In collaboration with PEPFAR country teams, Peace Corps works closely with ministries of health and education as well as identified educational and health institutions to increase capacity and strengthen the quality and sustainability of medical and nursing education and clinical practices.
- Since GHSP launched in 2012, the program has placed 97 physicians and nurses in training institutions across Tanzania, Malawi, and Uganda. Starting in the summer of 2016, GHSP will open the program in Swaziland with nurse educators and may expand to additional countries and disciplines in future years.
- Participants in the program will serve one-year assignments through Peace Corps Response, a program that offers high-impact, short-term assignments for qualified Americans. Volunteers may also apply to extend their service for a second year.
- In coordination with host country faculty, Volunteers primarily function as physician or nursing educators and also participate in direct clinical care as appropriate to their teaching roles.
- Competitive physician applicants should be board eligible or board certified doctors in their core specialties, and nurse applicants should have completed a BSN with an MPH, MSN, ARPN, DNP, PhD, or CNM and have a minimum of three years’ experience in a clinical specialty.
Global Health Service Partnership Application Process & Benefits
Application Timeline for 2016 GHSP Volunteer Class*
- May 27, 2015 –Applications open for summer 2016 departure
- June 2015 – Peace Corps begins conducting interviews with competitive candidates
- August 2015 – Seed Global Health begins conducting second-round interviews
- December 11, 2015 – Application deadline for summer 2016 departure
- January-April 2016 – Invitations extended
*Please note, this timeline may change and will be updated as needed.
Applications for the summer 2016 class will be accepted from May 28, 2015 through December 4, 2015. Invitations for the summer 2016 cohort will be extended starting in January through April.
A Peace Corps Response recruiter will begin conducting interviews on a rolling basis starting in June 2015. Applicants selected for an interview must submit references and complete electronic health history and legal forms to determine their medical and legal eligibility.
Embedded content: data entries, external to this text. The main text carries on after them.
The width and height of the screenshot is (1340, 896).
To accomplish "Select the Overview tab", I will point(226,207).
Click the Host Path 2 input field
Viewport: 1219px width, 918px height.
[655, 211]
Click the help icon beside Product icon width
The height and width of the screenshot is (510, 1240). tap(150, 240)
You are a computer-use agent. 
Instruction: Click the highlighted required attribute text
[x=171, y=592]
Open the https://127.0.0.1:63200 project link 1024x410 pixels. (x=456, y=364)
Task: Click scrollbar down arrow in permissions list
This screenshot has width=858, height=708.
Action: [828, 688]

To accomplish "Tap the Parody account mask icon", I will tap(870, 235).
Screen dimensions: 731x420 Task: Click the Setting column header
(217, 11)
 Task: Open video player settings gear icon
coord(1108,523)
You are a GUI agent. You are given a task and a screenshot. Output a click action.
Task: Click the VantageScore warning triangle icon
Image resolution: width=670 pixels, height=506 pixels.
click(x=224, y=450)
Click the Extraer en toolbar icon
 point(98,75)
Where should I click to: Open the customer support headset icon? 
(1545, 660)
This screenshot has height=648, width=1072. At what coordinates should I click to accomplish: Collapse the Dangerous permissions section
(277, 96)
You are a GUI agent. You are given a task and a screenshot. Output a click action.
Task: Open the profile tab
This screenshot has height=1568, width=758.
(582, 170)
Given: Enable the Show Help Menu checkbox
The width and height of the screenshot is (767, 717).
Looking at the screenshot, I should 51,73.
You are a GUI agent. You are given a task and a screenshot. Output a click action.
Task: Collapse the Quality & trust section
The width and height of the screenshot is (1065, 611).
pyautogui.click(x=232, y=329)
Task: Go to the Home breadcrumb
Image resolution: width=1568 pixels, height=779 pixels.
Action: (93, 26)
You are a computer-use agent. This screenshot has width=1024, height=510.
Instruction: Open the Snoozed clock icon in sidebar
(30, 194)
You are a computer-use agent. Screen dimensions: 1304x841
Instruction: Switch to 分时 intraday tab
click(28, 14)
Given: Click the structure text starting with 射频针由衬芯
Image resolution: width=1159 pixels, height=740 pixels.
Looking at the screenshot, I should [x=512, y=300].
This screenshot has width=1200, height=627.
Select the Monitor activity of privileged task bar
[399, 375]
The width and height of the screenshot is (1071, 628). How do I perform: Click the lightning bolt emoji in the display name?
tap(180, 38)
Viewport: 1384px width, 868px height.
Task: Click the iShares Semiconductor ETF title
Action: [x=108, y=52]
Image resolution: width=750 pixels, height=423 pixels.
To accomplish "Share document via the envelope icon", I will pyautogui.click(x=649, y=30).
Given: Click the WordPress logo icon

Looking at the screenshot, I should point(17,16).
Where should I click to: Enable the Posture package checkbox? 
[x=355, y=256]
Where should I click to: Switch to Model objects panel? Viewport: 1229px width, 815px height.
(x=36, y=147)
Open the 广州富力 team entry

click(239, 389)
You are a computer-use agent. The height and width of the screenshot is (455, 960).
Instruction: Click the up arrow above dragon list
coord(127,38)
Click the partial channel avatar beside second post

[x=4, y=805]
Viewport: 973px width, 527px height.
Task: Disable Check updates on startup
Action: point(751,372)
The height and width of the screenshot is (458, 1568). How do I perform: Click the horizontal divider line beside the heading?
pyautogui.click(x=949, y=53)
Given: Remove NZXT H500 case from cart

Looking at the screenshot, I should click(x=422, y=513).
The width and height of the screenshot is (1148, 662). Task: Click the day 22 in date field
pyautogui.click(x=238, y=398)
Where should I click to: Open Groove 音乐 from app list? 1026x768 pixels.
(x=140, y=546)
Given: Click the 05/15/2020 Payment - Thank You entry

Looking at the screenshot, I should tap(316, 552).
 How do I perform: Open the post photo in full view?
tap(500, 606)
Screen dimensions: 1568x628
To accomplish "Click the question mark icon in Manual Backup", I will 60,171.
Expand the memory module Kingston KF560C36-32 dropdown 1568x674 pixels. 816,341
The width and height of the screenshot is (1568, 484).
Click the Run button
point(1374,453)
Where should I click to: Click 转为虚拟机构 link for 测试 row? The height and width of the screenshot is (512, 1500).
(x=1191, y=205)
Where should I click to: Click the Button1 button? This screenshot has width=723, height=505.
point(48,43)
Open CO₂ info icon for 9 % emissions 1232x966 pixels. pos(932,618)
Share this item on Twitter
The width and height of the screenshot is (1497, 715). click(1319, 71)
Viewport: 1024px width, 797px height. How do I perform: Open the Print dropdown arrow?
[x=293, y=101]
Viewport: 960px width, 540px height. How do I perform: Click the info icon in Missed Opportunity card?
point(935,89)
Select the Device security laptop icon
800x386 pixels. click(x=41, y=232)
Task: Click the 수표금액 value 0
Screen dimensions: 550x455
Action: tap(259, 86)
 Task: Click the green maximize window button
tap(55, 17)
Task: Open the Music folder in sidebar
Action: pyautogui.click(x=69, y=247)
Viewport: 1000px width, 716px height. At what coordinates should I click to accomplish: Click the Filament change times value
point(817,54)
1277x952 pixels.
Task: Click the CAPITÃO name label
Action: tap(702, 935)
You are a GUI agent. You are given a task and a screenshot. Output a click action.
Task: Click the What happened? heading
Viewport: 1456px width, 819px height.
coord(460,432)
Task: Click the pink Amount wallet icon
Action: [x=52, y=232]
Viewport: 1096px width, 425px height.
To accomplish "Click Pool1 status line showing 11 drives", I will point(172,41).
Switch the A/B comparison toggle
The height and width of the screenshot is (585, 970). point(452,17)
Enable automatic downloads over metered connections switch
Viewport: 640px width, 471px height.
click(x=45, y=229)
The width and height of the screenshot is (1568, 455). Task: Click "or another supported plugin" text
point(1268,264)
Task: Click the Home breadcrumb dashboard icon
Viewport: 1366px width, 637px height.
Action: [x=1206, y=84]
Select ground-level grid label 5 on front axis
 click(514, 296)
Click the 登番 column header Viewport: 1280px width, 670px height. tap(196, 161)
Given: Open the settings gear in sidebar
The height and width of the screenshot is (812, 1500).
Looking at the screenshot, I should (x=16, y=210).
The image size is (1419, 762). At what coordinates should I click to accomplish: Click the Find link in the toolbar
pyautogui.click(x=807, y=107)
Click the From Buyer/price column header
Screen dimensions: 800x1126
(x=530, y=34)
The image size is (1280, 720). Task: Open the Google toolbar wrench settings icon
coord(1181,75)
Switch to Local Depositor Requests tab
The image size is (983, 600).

Candidates advancing from the initial interview with Peace Corps Response participate in an additional interview with clinical leadership from Seed Global Health. Interviews with Seed Global Health will begin in August 2015. Invitations will be issued from January to April 2016. Upon acceptance of an invitation, invitees complete a medical clearance, background check, and additional administrative paperwork to include applications for an official Peace Corps passport and visa (if applicable). Volunteer assignments for the third cohort will begin in the summer of 2016.
Volunteers receive the same benefits as traditional Peace Corps Volunteers, which includes a modest monthly living stipend, transportation to and from their country of service, comprehensive medical care, a readjustment allowance, and paid vacation days. In addition, Seed Global Health may assist Volunteers with need-based supplemental financial stipends.